The Horizon Forbidden West team considered cutting flying from the game, because it wasn't sure the PlayStation 4 hardware could support it.

Chatting at Develop:Brighton earlier today, studio director Jan-Bart van Beek said Guerrilla faced technical challenges when developing the Zero Dawn sequel, as it was releasing across two generations of consoles.

"It was almost up until the last moment that we didn't know whether we could support the flying on PlayStation 4," the developer said (thanks, "We were like, 'Do we need to cut the whole feature of the game? That's going to make such a mess'."

Horizon Forbidden West cinematic trailer.Watch on YouTube

In the end, the team managed to get flying to work across both consoles, so Aloy was able to take to the skies on the back of a Sunwing on Forbidden West's release last year. It took some doing, however, with van Beek joking Guerilla "sacrificed some coders to the gods" to get the job done.

Head of development strategy for PlayStation Studios Angie Smets - who was previously Guerrilla's studio director - elaborated further on the challenges faced while developing the cross-generation release.

"In the early part of the project, it was really hard to get the focus on the PS5 and push the quality bar there, and in the second half it was really hard to get the PS4 to catch up," she shared.

Guerilla's technical director Michiel van der Leeuw added that while the team "pushed the quality bar" on Forbidden West's PS4 version, it wanted the game to look "significantly better" on Sony's newest console.

"We wanted it so that in every Horizon screenshot, you could see the difference," the technical director explained. "So there was the clouds, the vegetation, the cloth, skin, and we had to look at all these elements and see what we could do because if you had a screenshot, you should always be able to tell which version it is."

This in itself created its own hurdle, with van der Leeuw saying while the team made a PS4 game he was "super proud of", the PS5 version was "so much better".

This meant many decided to forgo the PS4 release, and wait until they could get their hands on a PlayStation 5.

"A lot of people said, 'Actually, I want to play it on PS5 so I'll wait until PS5s are available because I don't want to miss out'," van der Leeuw recalled.

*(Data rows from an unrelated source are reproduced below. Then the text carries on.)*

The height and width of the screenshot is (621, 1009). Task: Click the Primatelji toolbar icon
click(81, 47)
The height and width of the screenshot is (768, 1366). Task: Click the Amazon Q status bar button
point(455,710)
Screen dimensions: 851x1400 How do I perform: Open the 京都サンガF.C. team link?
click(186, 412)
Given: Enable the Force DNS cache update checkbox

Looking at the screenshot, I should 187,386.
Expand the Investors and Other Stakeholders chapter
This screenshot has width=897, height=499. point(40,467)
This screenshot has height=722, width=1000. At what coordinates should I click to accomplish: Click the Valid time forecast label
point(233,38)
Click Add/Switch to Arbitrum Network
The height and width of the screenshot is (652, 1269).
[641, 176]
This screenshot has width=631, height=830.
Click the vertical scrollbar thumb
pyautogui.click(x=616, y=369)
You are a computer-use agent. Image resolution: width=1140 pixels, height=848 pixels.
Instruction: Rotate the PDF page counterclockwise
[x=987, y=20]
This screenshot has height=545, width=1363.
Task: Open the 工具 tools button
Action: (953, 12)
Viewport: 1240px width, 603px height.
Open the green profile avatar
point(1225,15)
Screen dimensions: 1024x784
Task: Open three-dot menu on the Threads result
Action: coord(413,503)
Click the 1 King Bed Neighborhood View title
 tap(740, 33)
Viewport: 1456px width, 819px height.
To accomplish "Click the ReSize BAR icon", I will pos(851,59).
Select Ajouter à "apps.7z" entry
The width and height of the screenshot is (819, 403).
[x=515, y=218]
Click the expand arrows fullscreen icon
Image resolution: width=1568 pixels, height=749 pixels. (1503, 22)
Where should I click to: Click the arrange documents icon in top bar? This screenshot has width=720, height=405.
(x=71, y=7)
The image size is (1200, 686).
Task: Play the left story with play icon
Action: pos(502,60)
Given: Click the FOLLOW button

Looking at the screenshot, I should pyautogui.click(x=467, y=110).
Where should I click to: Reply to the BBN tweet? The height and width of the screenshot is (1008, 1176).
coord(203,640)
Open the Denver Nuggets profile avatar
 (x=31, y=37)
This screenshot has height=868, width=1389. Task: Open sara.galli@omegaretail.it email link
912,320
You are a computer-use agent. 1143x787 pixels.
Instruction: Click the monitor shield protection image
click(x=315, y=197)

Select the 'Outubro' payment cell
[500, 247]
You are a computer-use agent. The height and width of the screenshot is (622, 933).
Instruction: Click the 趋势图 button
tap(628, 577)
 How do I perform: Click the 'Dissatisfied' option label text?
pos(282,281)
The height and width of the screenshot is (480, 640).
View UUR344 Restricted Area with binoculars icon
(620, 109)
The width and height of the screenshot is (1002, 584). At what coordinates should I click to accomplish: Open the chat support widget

Horizon Forbidden West's underwater exploration was another technical challange for Guerrilla. Image Eurogamer.

While Forbidden West was a cross-gen release, its DLC Burning Shores was a PlayStation 5 exclusive.

Ahead of the DLC's release earlier this year, game director Mathijs de Jonge noted that everything the team "added or increased" during Forbidden West's development had to be "[optimised] for PS4 as well". However, with Burning Shores being a current-gen exclusive, Guerrilla was "able to charge forward" with its development, thanks to the more powerful hardware.

"The cityscape ruins of LA and its surroundings are highly detailed and require a lot of processing power as well as fast streaming technology to run properly; especially when the player is flying over the lands and can see a lot at once," de Jonge stated in March.

In addition to improved visuals, de Jonge also alluded to one of Burning Shores' battles that, seemingly, would not have been possible on the PS4. This is because it required "a LOT of memory and processing power" to pull off.

Aloy travels to Hollywood in Burning Shores.

As for the series' future, van Beek affirmed Guerrilla will be "continuing Horizon for a long while." This will include the upcoming Netflix adaptation, its new co-op-focused online project and a third game focused on Aloy. The studio is also rumoured to be working on a remaster of Zero Dawn.